Representer theorem

Dr. Matthieu R Bloch

Wednesday October 13, 2021

Logistics

  • Assignment 4 due October 14, 2021
    • Hard deadline on October 16

What’s on the agenda for today?

  • Last time: solving least squares
    • Minimum \(\norm[2]{\cdot}\) solution
    • Regularized least squares
  • Today
    • Extension to infinite dimension
    • Representer theorem
  • Reading: Romberg, lecture notes 8/9

Ridge regression

  • We can adapt the regularization approach to the situation of a finite dimension Hilbert space \(\calF\) \[ \min_{f\in\calF}\sum_{i=1}^n(y_i-f(\bfx_i))^2 + \lambda\norm[\calF]{f}^2 \]

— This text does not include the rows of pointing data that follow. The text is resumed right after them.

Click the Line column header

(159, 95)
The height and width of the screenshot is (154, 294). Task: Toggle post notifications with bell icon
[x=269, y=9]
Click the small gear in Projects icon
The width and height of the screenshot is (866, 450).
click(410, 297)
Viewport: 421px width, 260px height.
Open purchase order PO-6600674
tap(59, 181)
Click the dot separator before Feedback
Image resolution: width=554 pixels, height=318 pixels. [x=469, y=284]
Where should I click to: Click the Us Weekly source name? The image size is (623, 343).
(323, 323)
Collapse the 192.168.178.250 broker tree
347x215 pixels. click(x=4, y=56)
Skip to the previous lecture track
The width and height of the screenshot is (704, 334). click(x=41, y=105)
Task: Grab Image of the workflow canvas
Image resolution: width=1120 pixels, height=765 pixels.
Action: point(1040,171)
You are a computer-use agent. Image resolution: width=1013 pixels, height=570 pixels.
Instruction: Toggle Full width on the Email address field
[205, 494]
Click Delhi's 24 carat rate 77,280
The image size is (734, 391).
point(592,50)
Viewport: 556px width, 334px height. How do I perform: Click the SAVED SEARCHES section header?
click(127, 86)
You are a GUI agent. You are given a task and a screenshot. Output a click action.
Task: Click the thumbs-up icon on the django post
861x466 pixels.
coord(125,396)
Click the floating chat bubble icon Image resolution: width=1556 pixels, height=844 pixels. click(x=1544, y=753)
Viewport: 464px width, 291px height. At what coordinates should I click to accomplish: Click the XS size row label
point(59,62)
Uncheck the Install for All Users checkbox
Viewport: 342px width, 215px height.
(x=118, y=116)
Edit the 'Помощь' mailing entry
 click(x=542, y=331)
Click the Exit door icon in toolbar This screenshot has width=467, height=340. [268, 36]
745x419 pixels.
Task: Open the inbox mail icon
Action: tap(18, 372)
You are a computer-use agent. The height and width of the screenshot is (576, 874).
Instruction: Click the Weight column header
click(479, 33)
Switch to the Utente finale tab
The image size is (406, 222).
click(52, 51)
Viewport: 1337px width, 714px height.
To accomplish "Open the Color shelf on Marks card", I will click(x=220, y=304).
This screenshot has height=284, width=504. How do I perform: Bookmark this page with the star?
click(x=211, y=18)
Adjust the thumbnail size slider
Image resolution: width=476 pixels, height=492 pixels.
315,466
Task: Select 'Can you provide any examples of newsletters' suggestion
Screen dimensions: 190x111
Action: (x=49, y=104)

    • We are penalizing the norm of the entire function \(f\)
  • Using a basis for the space \(\set{\psi_i}_{i=1}^d\) , and constructing \(\boldsymbol{\Psi}\) as earlier, we obtain \[ \min_{\bftheta\in\bbR^d}\norm[2]{\bfy-\boldsymbol{\Psi}\bftheta}^2 + \lambda \bftheta^\intercal\matG\bftheta \] with \(\matG\) the Gram matrix for the basis.

  • If \(\boldsymbol{\Psi}^\intercal \boldsymbol{\Psi}+\lambda\matG\) is invertible, we find the solution as \[ \bftheta^* = (\boldsymbol{\Psi}^\intercal \boldsymbol{\Psi}+\lambda\matG)^{-1}\boldsymbol{\Psi}^\intercal \bfy \] and we can reconstruct the function as \(f(\bfx) = \sum_{i=1}^d\theta_i^*\psi_{i}(\bfx)\).

  • If \(\bfG\) is well conditioned, the resulting function is not too sensitive to the choice of the basis

Least-Squares in infinite dimension Hilbert spaces

  • In \(\bbR^d\), the problem \(\min_{\bftheta\in\bbR^d}\norm[2]{\bfy-\bfX\bftheta}^2 + \lambda\norm[2]{\bftheta}^2\) has a solution \[ \bftheta^* = \matX^\intercal\bfalpha\textsf{ with } \bfalpha =(\bfX\bfX^\intercal+\lambda\bfI)^{-1}\bfy \] \(\matX\matX^\intercal\in\bbR^{n\times n}\) is dimension independent! We will be able to extend this to infinite dimensional Hilbert spaces!

  • Let \(\calF\) be a Hilbert space and let \(f\in\calF\) be the function we are trying to estimate

    • We will estimate \(f\in\calF\) using noisy observations \(\dotp{f}{x_i}\) with \(\set{x_i}_{i=1}^n\) elements of \(\calF\)

    • This is the equivalent of saying \(\bfy = \bfA\bfx+\bfn\) in finite dimension

  • The solution to \[ \min_{f\in\calF}\sum_{i=1}^n\abs{y_i-{\dotp{f}{x_i}}_{\calH}}^2+\lambda\norm[\calH]{f} \] \[ f = \sum_{i=1}^n\alpha_i x_i\textsf{ with } \bfalpha = (\matK+\lambda\matI)^{-1}\vecy\qquad \matK=\mat{c}{\dotp{x_i}{x_j}}_{1\leq i,j\leq n} \]

  • We will see that the situation of the representer theorem happens in Reproducing Kernel Hilber Space (RKHS)